I am using opennmt-tf . After training i am geting checkpoints as ckpt-1.data-00001-of-00002
how to load the checkpoints for infer as its introducing the error while loading command for training and infer are
training !onmt-main --model_type NMTMediumV1 --auto_config --config /content/data.yml train --num_gpus 1
I have few things to ask if you can help me
We are building es-en nmt production ready engine -
1 Is there any pretrained model available .
2 in opennmt-tf how to handle unk token to original source token while doing translation
foreg if some word not exist while translating it get replaced with unk token and after that its should not assign a random translation to that token and make it as a source token in the translated text
3 can you help me in defining the optimum configuration for es-en for training the model and which model you suggest with how many steps
4 how to text inference for single query instead of passing file .

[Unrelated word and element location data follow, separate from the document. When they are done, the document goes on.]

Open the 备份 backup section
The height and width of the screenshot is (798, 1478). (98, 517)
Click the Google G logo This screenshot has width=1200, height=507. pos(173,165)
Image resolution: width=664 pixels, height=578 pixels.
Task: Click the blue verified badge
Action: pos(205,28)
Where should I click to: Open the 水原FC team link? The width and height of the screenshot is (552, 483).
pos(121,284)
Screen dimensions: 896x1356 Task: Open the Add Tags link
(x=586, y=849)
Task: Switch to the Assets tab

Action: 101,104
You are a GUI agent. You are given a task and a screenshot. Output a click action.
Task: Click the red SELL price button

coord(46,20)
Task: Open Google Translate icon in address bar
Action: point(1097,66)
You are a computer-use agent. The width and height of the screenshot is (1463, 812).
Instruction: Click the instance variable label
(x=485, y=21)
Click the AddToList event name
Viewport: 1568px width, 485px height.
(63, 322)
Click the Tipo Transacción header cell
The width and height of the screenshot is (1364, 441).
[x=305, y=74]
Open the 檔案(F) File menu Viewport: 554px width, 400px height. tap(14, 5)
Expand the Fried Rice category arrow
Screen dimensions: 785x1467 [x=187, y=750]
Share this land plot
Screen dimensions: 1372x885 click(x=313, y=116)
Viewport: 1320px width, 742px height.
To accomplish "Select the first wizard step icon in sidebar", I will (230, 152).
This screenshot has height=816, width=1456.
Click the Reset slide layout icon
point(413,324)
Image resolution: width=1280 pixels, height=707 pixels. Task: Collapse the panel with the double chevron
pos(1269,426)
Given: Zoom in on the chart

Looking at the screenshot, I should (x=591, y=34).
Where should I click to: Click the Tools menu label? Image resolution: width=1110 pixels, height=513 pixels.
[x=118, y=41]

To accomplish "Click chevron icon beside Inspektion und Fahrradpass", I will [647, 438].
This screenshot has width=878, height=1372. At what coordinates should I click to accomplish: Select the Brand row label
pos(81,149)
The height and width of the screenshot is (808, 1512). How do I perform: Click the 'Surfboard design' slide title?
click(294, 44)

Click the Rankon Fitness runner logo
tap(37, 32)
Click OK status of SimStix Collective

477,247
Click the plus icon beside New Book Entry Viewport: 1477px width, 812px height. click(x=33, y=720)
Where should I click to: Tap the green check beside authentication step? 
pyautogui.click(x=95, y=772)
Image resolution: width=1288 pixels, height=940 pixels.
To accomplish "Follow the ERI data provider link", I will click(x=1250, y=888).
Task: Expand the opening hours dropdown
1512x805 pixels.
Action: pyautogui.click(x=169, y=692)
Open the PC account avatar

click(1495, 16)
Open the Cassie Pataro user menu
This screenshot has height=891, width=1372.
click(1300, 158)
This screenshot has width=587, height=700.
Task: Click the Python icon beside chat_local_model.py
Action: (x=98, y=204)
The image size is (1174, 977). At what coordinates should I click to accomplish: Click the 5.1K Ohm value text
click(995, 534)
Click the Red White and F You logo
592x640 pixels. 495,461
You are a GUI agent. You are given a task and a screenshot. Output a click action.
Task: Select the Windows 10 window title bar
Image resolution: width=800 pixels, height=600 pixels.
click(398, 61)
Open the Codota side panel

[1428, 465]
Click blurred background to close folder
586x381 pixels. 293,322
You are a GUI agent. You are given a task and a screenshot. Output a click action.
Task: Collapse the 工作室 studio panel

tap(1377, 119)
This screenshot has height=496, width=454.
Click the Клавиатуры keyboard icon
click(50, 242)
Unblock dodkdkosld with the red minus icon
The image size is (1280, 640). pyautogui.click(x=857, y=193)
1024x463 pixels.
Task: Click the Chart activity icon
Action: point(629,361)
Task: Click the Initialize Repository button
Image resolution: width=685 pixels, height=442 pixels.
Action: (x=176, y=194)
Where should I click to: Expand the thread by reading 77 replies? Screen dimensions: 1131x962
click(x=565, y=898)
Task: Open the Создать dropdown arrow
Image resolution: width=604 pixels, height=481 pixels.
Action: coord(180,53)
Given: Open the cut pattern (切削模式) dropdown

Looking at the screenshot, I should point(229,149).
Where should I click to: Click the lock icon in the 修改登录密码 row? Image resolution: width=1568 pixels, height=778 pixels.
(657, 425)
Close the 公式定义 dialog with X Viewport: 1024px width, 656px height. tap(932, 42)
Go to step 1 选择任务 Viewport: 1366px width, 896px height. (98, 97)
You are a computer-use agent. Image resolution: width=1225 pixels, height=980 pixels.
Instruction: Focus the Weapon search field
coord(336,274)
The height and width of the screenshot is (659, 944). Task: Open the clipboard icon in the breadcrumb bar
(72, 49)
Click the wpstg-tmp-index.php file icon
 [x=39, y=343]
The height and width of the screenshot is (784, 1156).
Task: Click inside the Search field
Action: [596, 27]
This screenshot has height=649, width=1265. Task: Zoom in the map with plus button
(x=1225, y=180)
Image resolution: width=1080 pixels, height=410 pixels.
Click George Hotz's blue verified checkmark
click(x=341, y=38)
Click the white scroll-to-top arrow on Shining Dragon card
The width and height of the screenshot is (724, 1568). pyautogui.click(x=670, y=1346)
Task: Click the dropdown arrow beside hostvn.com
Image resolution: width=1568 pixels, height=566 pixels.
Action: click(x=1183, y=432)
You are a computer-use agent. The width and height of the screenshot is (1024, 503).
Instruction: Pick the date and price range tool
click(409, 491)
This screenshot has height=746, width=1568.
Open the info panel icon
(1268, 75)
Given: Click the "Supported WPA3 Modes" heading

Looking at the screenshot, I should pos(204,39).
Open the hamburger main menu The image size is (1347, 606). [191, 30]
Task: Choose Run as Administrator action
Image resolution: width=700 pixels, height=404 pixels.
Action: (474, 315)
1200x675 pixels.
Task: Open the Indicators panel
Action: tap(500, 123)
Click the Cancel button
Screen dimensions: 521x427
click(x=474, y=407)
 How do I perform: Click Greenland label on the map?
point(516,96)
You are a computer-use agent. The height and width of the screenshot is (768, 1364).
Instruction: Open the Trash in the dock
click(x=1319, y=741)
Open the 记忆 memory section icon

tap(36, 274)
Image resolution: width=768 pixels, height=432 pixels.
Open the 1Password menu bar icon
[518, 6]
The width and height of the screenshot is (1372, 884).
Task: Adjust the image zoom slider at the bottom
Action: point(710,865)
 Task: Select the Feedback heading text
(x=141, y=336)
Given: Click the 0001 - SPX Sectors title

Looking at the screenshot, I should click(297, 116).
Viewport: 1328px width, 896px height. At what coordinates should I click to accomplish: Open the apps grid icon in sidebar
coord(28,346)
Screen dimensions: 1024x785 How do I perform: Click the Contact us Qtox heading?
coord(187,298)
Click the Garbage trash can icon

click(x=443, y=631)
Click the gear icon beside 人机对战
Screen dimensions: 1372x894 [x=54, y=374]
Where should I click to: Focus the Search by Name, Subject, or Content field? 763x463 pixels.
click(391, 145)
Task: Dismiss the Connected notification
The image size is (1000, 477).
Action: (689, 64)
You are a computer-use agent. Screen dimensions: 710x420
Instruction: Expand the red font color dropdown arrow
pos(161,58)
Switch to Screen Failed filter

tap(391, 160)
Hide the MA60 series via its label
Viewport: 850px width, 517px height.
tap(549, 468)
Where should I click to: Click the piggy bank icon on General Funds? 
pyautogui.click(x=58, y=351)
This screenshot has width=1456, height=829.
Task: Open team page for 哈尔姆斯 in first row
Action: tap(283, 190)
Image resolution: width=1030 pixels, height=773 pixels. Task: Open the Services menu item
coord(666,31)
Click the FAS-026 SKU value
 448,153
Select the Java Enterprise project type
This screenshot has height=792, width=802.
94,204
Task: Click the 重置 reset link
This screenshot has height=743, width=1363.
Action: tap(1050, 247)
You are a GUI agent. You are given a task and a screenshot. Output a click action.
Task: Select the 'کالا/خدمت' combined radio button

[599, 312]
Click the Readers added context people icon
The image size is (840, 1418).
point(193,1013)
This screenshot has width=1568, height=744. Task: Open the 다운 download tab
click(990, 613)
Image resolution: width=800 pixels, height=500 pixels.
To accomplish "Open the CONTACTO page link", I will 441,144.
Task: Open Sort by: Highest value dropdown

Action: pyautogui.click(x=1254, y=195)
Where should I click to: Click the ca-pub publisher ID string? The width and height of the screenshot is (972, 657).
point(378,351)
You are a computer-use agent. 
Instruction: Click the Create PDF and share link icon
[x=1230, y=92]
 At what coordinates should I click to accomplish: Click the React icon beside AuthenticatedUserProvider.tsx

Hope you will help me in making a good nmt engine as i have already tried different architecture but still not get production ready environment
can we use BPE for handling the rare words ? . but suppose if some numeric number is passed to engine is there a way to mask that so that in the target translation it should remain same and for that word not translation should happen
as in this below link its describe can it can be achieve in opennmt-tf
1- Add -replace_unk to the translation command, and it will replace the tag with the original word, i.e. it will keep it untranslated.
2- Add -phrase_table to the translation command followed by a dictionary file path to replace the tag with a translation from the file. So the -replace_unk option should be there as well.
The phrase table file should include a single translated word (token) per line in the format: source|||target
Is this above functionality available in Tensorflow version of opennmt-tf. If so how to achieve this in inference
Look for replace_unknown_target in https://opennmt.net/OpenNMT-tf/configuration.html. However, this was mainly useful for word-based translation with RNNs, which has been superseded by subword tokenization and Transformer where this option is no longer relevant.
So what i have done is and please correct me if i gave done some thing new as i am new to this
After loading the data my cod is learning the bpe and then applying the bpe . based on that i am creating the vocab and perform the training but in the training i haven’t used any subword and i am using the below configuration . so please correct me for handling the unk with source word in target
what i have to change in the parameter configuration and what needs to be add as i have already applied the bpe before training so in the parameter what needs to be add
Hope you will answer and thanks for the support in advance